Exciting that, cycling alongside 250mph trains.  Well, it would be…

As ever, Roger Geffen, of Cycling UK, their ever optimistic policy director, thinks it is not too late for HS2 to follow the design for the cycle route.  

Olympic  gold medallist Chris Boardman, Greater Manchester’s cycling and walking commissioner, is disappointed, just as he was at the failure of government to fund the Get Britain Cycling Report a year or two ago.  HS2 is the latest in a long line of cycling initiatives to get the thumbs down when it comes to paying for them.
The government is prepared to sink £billions into the controversial railway linking London to Birmingham, Leeds and Manchester, but they have no intention of funding the cycle route.

As usual, it will be left to Local Authorities to find money they haven’t got - because government has cut their funding.

So the seven million people estimated to be living within a 10-minute bike ride of the “proposed” cycle route should be prepared to be disappointed. 

The most frustrated man of all is surely John Grimshaw, the engineer who helped write the study into HS2 national cycleway.  For Grimshaw is the daddy of them all when it comes to planning cycleways in the UK. He gave us the Sustrans National Cycle Route completed in 2005, comprising 14,000 miles of traffic-free and mostly lightly trafficked roads throughout the UK.

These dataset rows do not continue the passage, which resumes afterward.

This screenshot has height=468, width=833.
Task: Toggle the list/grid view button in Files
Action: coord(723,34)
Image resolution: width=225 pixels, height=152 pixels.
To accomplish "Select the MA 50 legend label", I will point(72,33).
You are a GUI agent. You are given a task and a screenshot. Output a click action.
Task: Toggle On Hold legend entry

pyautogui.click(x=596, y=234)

It is the jewel in the cycling crown, albeit the only one, and was Lottery funded to the tune of £42.5m through the Millennium Commission.

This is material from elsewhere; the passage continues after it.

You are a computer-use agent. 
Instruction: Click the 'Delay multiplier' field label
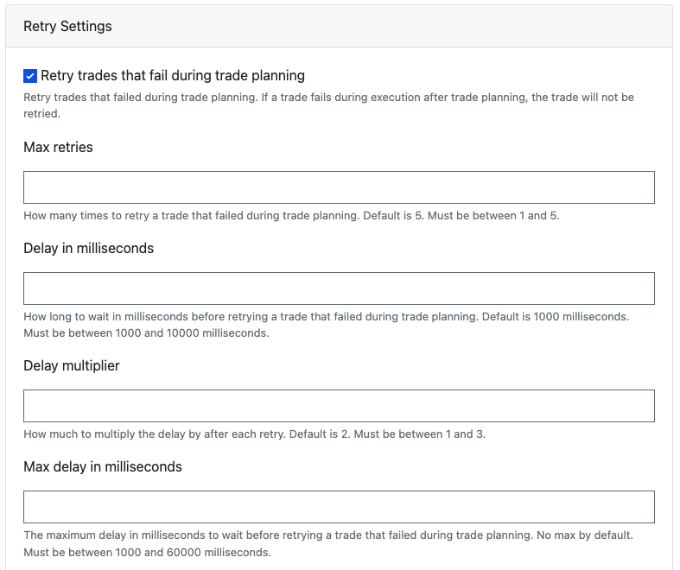point(72,365)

Back in 1996, cycling’s friend Steven Norris, then Minister for Local Transport and Road Safety at the Department of Transport, launched an excellent “Cycle-friendly Infrastructure Guidelines for planning and Design”.

But there was never any serious money made available to enable local authorities to implement it, even if their own highway engineers were of a mind to and they never were anyway.

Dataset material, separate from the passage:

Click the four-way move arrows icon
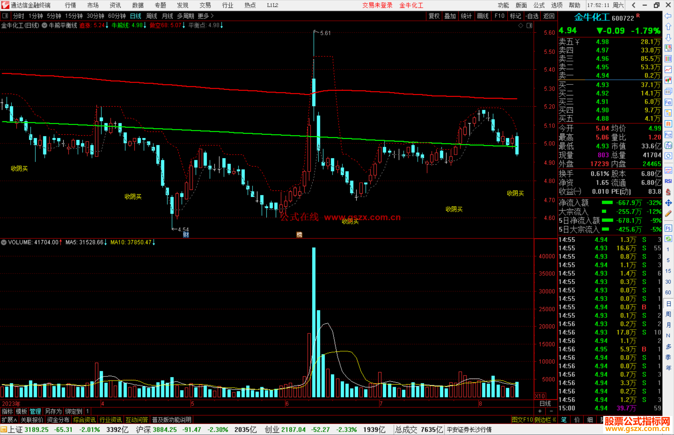This screenshot has width=674, height=435. [668, 203]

1996 saw a double whammy, for also in that year, the Conservatives gave us the National Cycling Strategy - with no money.

Labour gave it a few peanuts a decade later and Cycling England was formed to spend it – with the likes of Grimshaw and transport and cycling expert Christian Wolmar on the board. They did an excellent job, helping to promote the creation of over 20 cycling demonstration towns all featuring small but successful cycling schemes.

It was too good to last and Cycling England was closed down by Chancellor Phillip Hammond.

Then a couple of years ago the government announced the Get Britain Cycling report to great fanfare.  But hopes were dashed when they refused to give it cabinet backing, once again leaving it to cash-strapped Local Authorities who have done nothing worth speaking of.

Where are they now, these reports?

My bet is they were all confiscated by the Roads Lobby – who see any grand cycling development as a threat to King Car – and all of these cycling reports are gathering dust in the Warehouse of Lost Dreams.